This guide covers the entire evaluation lifecycle: understanding what the major benchmarks actually measure, recognizing their limitations, building custom evaluation pipelines tailored to your use case, applying statistical rigor to model comparisons, and integrating evaluations into CI/CD workflows for continuous quality assurance.

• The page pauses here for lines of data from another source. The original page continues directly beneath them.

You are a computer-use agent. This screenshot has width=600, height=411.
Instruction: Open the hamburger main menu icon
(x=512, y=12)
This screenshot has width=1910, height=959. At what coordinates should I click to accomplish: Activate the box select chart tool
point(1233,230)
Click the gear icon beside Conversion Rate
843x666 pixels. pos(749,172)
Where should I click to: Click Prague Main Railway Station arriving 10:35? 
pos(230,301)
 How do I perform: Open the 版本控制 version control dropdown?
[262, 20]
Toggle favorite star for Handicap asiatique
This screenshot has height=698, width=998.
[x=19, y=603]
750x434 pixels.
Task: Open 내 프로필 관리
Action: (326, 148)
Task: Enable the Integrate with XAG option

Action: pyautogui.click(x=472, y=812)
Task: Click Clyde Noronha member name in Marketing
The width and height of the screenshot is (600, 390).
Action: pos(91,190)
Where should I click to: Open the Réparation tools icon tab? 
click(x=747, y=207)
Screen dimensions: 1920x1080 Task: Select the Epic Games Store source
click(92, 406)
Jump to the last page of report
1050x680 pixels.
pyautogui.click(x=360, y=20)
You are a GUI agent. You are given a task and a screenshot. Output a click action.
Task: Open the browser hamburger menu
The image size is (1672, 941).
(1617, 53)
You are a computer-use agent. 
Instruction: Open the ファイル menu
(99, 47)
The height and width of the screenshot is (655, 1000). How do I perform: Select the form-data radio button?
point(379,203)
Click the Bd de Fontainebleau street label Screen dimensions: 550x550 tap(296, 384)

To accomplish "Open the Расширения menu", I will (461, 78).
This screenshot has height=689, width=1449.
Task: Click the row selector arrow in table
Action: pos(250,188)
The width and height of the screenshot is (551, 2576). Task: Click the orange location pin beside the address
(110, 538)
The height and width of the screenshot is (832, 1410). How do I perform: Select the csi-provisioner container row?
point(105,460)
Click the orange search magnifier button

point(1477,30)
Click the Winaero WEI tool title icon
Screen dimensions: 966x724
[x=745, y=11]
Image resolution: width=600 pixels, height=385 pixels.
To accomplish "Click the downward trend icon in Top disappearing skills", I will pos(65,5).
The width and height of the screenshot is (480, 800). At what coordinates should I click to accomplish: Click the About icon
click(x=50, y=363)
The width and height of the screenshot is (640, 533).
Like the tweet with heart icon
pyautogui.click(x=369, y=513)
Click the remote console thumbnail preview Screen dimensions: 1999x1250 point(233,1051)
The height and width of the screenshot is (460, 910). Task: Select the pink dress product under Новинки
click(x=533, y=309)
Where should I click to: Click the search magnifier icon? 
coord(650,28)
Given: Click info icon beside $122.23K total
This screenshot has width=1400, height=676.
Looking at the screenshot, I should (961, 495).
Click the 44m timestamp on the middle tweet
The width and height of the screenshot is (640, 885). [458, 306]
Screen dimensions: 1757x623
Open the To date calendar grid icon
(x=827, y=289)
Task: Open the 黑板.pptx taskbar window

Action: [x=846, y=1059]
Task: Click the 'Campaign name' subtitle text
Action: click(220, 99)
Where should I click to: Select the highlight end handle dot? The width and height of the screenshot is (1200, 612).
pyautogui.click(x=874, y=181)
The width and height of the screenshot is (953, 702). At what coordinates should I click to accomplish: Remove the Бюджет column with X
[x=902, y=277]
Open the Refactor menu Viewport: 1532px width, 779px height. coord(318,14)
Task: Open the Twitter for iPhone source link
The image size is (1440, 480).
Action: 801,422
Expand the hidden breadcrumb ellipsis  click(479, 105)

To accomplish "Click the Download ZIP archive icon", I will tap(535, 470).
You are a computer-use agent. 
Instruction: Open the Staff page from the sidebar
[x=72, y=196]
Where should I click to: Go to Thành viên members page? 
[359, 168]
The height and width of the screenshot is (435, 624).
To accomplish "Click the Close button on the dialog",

Major LLM Benchmarks: What They Measure and Where They Fall Short
Benchmark Comparison Table
| Benchmark | Domain | Format | Size | Key Metric | Strengths | Limitations |
|---|---|---|---|---|---|---|
| MMLU | 57 academic subjects | Multiple choice (4-way) | 15,908 questions | Accuracy (%) | Broad knowledge coverage, widely adopted | Saturated (~90%+ for top models), known ground-truth errors |
| HumanEval | Python coding | Code generation | 164 problems | pass@k | Functional correctness via tests | Small dataset, Python-only, no complex system design |
| HELM | 16+ core scenarios | Mixed (MC, generation) | Varies per scenario | 7 metrics (accuracy, fairness, etc.) | Holistic multi-metric evaluation | Computationally expensive, complex setup |
| MT-Bench | 8 conversation categories | Multi-turn dialogue | 80 questions | GPT-4 judge score (1-10) | Tests conversation quality | Judge model bias, limited question count |
| GPQA | Graduate-level STEM | Multiple choice | 448 questions | Accuracy (%) | Expert-level difficulty | Very small, narrow domain coverage |
| MMLU-Pro | Extended academic | 10-way multiple choice | 12,032 questions | Accuracy (%) | Harder than MMLU, less saturation | Still multiple-choice format |
| BigCodeBench | Complex coding tasks | Code generation | 1,140 tasks | pass@1 | Real-world library usage | Execution environment complexity |
| IFEval | Instruction following | Constrained generation | 541 prompts | Strict/Loose accuracy | Tests precise instruction adherence | Narrow evaluation scope |
MMLU: The Standard (and Its Problems)
MMLU (Measuring Massive Multitask Language Understanding) was introduced by Hendrycks et al. in 2020 as a challenge benchmark. When released, GPT-3 175B scored just 43.9%. By mid-2024, leading models like Claude 3.5 Sonnet, GPT-4o, and Llama 3.1 405B consistently scored above 88%.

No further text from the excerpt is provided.